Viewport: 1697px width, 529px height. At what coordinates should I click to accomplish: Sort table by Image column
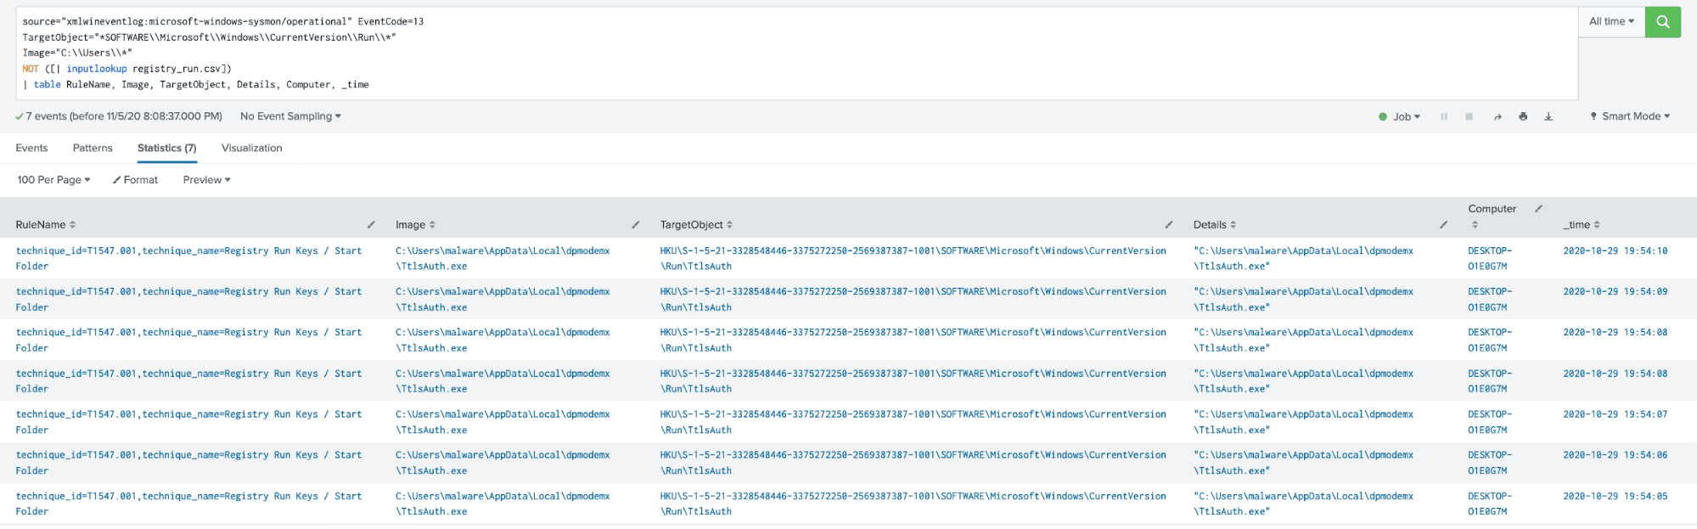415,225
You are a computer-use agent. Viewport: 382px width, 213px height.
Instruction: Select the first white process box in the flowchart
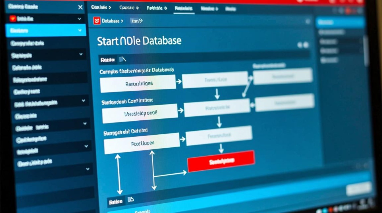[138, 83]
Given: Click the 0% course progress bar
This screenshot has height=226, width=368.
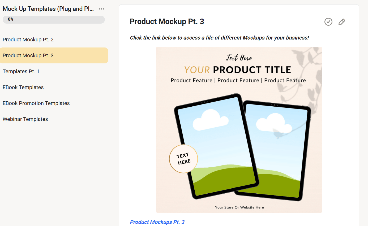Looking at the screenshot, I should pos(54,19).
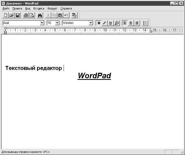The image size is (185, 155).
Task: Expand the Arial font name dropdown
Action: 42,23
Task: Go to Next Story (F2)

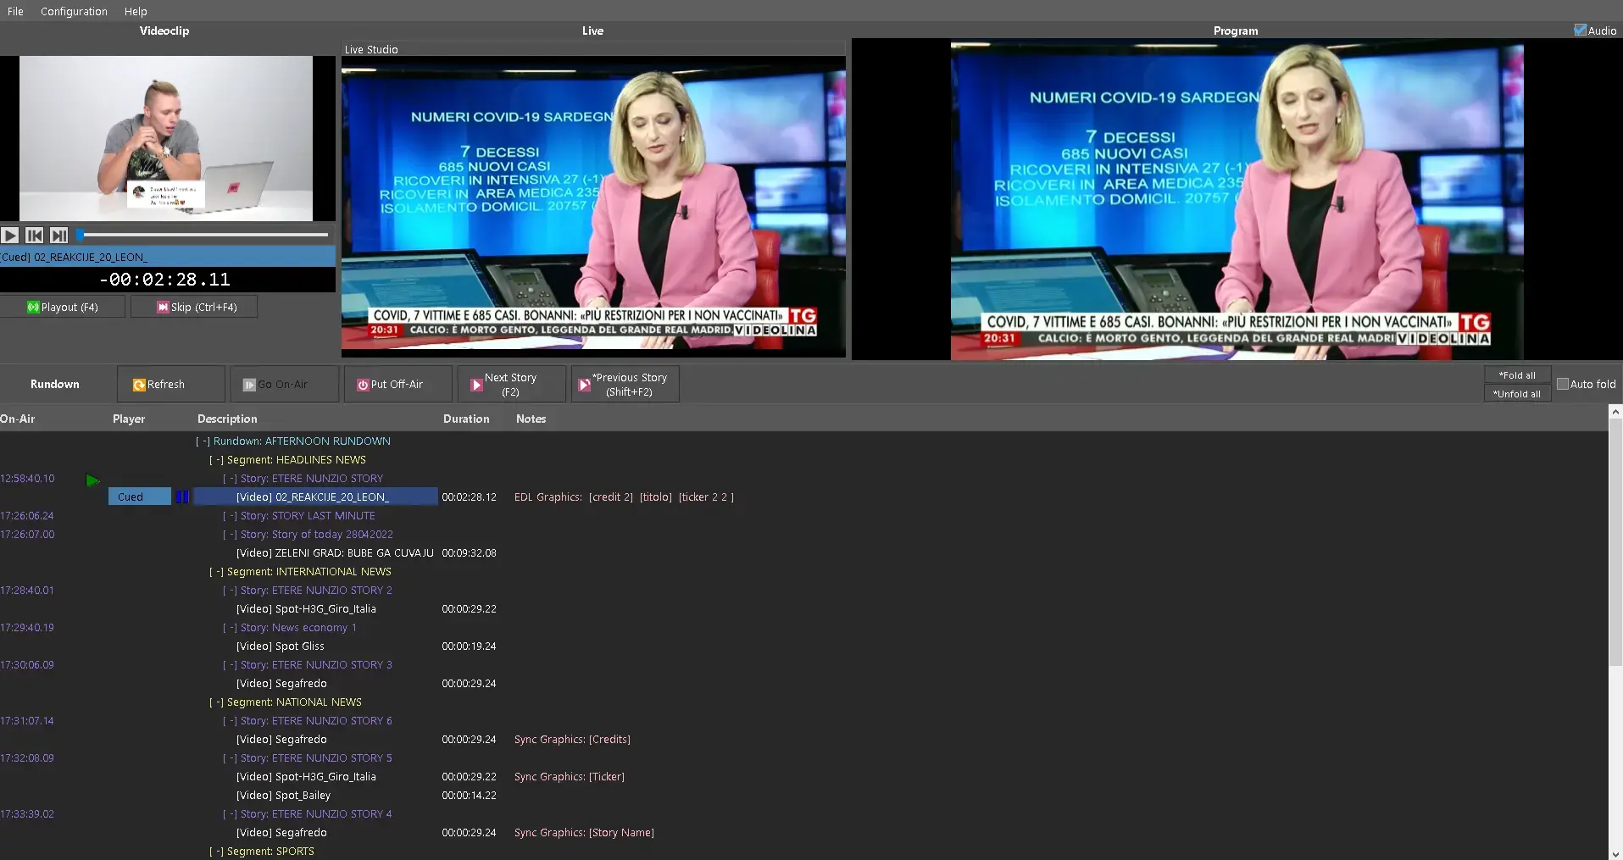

· · · ·

= TASK STATEMENT =
An unaltered copy of the material, without images, should be set down.

= OUTPUT FOR THIS EXERCISE =
Viewport: 1697px width, 529px height. At what coordinates should I click to accomplish: Sort table by Image column
415,225
You are a computer-use agent. Viewport: 382px width, 213px height.
Instruction: Select the first white process box in the flowchart
[138, 83]
Given: Click the 0% course progress bar
This screenshot has height=226, width=368.
Looking at the screenshot, I should pos(54,19).
The image size is (185, 155).
Task: Expand the Arial font name dropdown
Action: 42,23
Task: Go to Next Story (F2)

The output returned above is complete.